→ **Exercise aim**: Translate into Spanish the following sentence from the text on special education law: "Today, IDEA, Section 504, and the ADA are some of the most litigated federal statutes in existence."

The Individuals with Disabilities Education Act has helped millions of children. It has also bogged down the courts and spawned a whole industry based on paranoia.
Along with Section 504 of the Rehabilitation Act (Section 504) and the Americans with Disabilities Act (ADA), the 1975 Individuals with Disabilities Education Act (IDEA) -- which guarantees students with disabilities a "free appropriate public education" -- has improved the lives of millions of children and their families. This improvement has not come without costs, however, both financial and human.
Because IDEA and its counterpart statutes were considered civil rights laws, Congress included in them due-process mechanisms allowing for private causes of action to enforce their provisions. The early years of IDEA saw very few such actions, but in 1986 Congress amended the law to also allow the prevailing parents in hearings and court filings to obtain attorneys' fees -- and the result has been predictable. Today, IDEA, Section 504, and the ADA are some of the most litigated federal statutes in existence.
This bitterly adversarial private enforcement system has had a toxic effect on American public schools. Because the law is poorly funded (Congress has repeatedly broken its promises to the states), a school district will often make funding decisions about regular education services with an eye toward whether a disgruntled parent of a disabled student might claim that the decisions negatively impact special education services. School staff feel that parents see them as obstacles, not advocates, to the education that the parents envision -- and parents feel as though schools see them as demanding, insensitive consumers who view school staff as private servants.
Paranoia has led to the creation of several cottage industries promising to provide comfort to school districts and parents alike. Schools spend millions of dollars on commercial vendors to provide the forms needed to document the entire special educational process in case there is a legal challenge. Teachers and administrators flock to conferences and workshops in pursuit of some glimmer of knowledge they can use to protect themselves from the next lawsuit. And parents attend similar conferences learning the tricks necessary to obtain private-school fees paid by their local school districts.
Because the provisions of IDEA are extremely vague and subject to interpretation, courts are forced to interpret these rights endlessly. What is the meaning of an "appropriate" education? How much service is required? What constitutes the "least restrictive environment?" The typical lawsuit is no longer simply over whether a child can or cannot attend school. Rather, disputes are limited only by the imagination of the attorneys who prosecute or defend these cases. While many have obvious merit and ask courts to consider issues relevant to the well-being of special needs children, the vague nature of the statutes, coupled with a tolerant judicial system, allows for a wide variety of claims to be pursued.

Stored data:
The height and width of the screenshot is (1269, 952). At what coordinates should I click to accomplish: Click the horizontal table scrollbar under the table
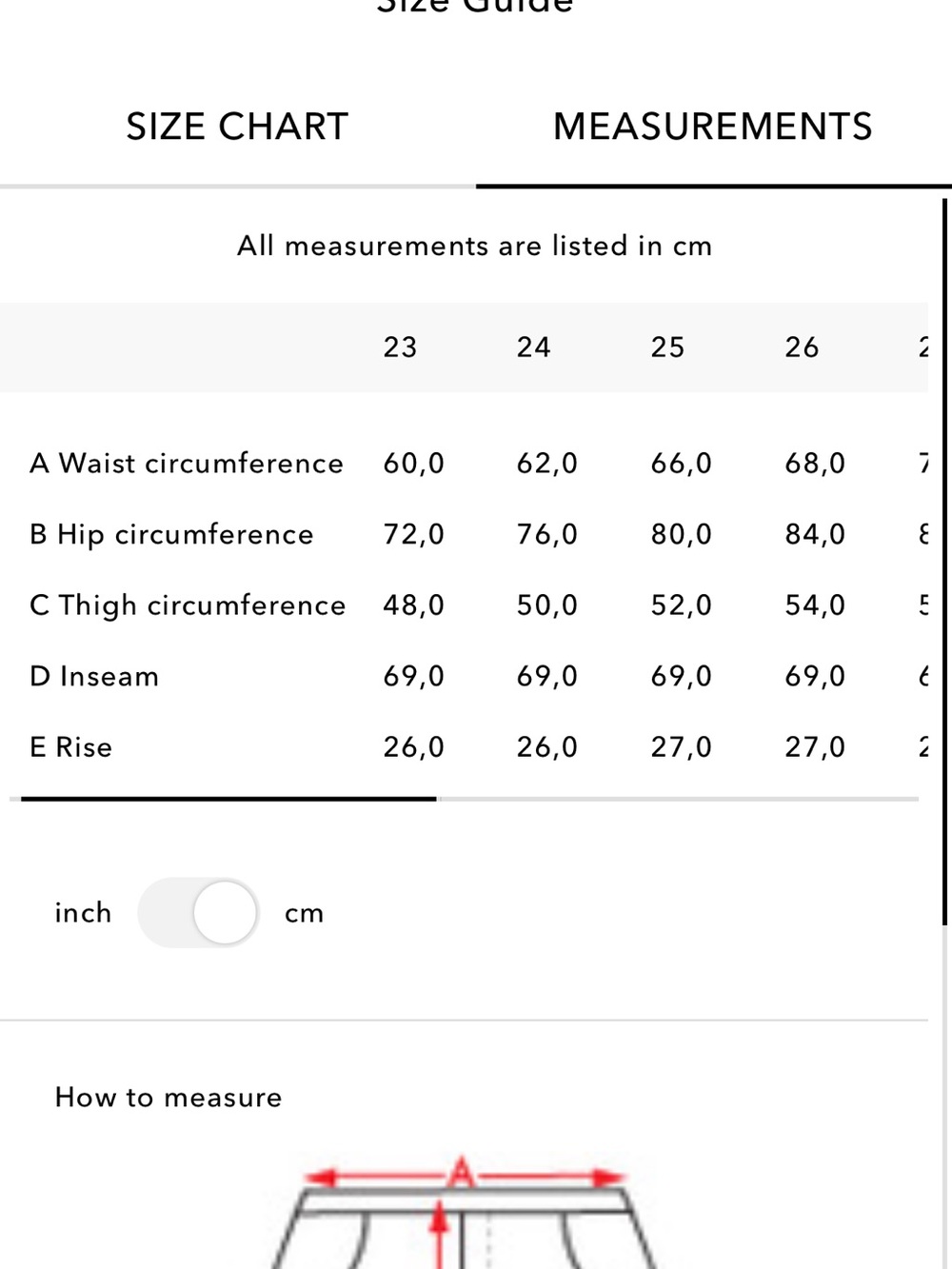pyautogui.click(x=228, y=799)

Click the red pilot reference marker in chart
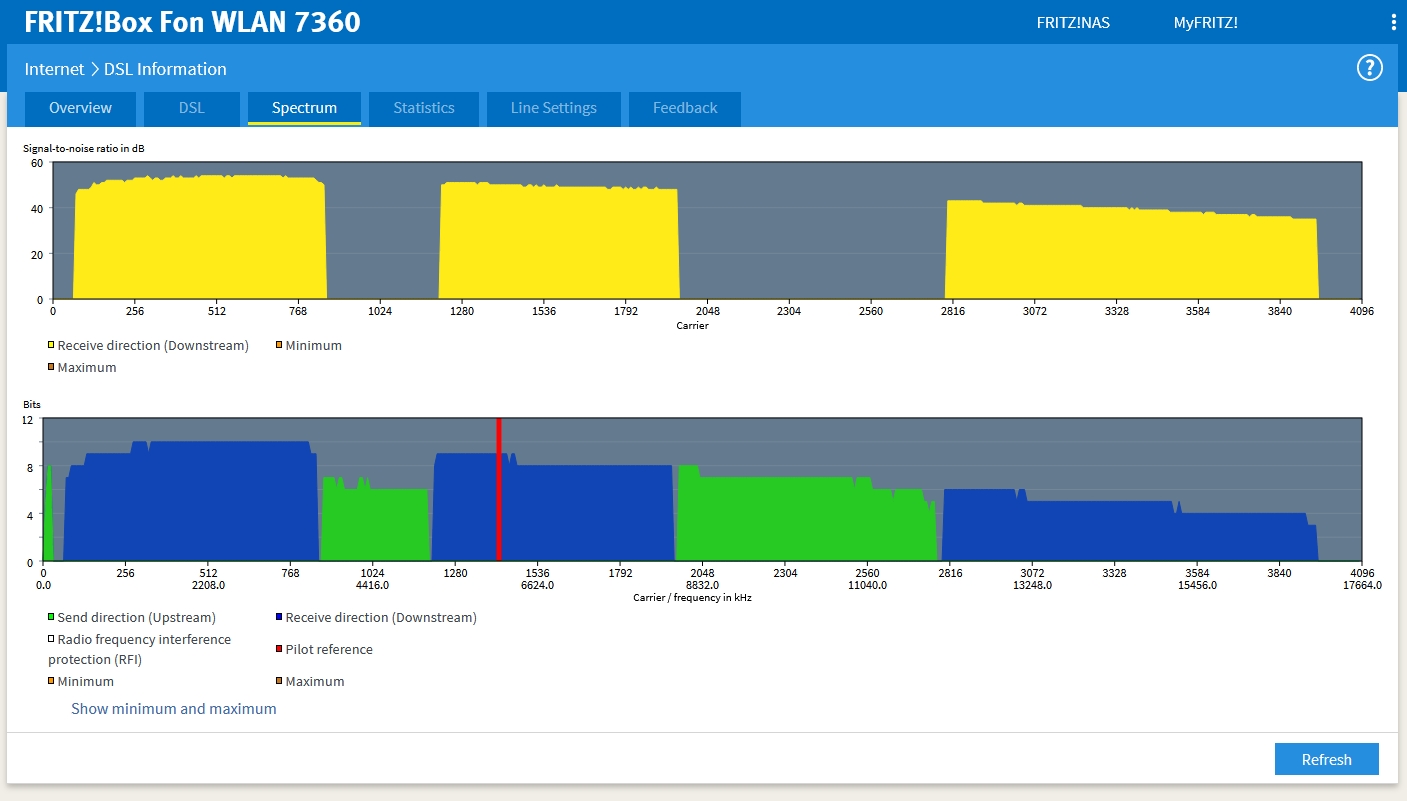[498, 490]
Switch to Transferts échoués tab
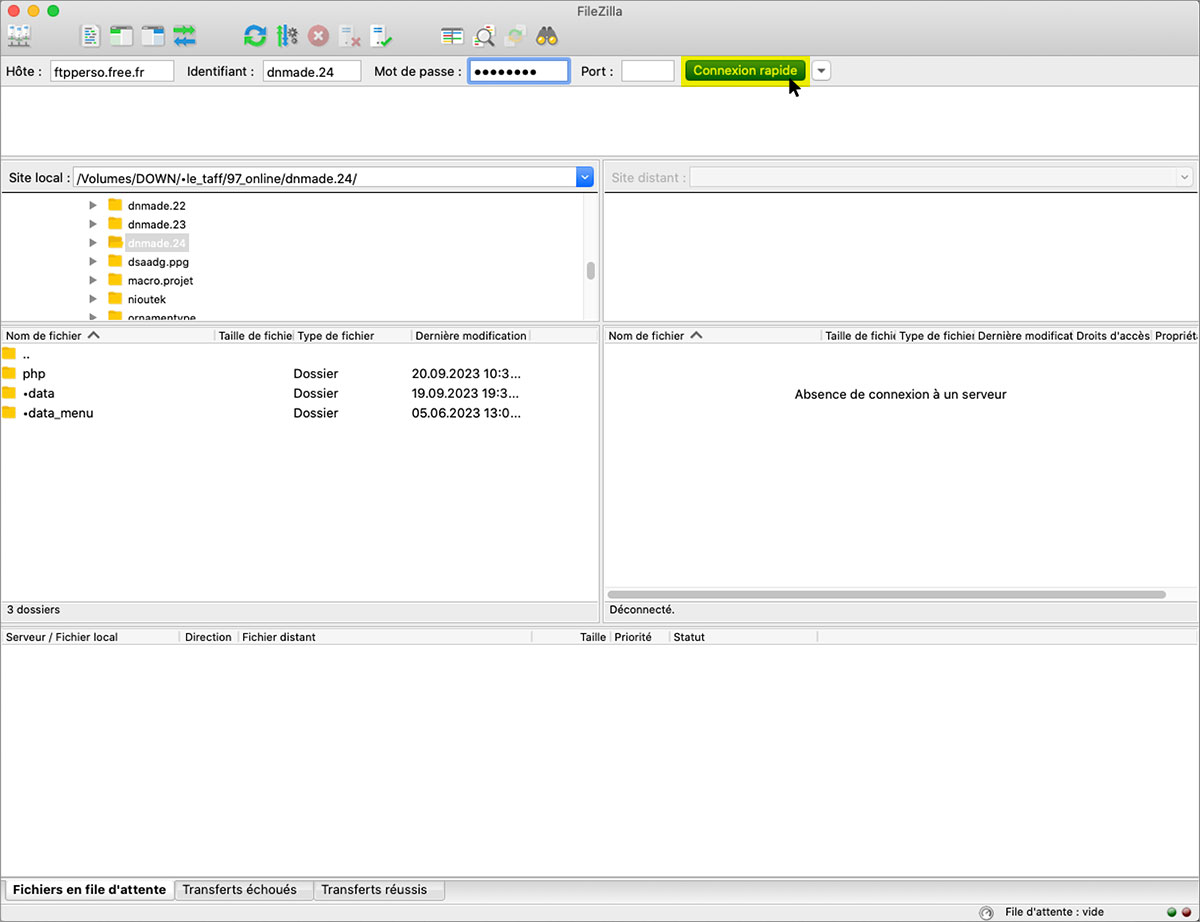Viewport: 1200px width, 922px height. click(x=239, y=889)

→ **Result**: Hoy en día, la IDEA, la Sección 504 y la ADA se encuentran entre las leyes federales más litigadas que existen.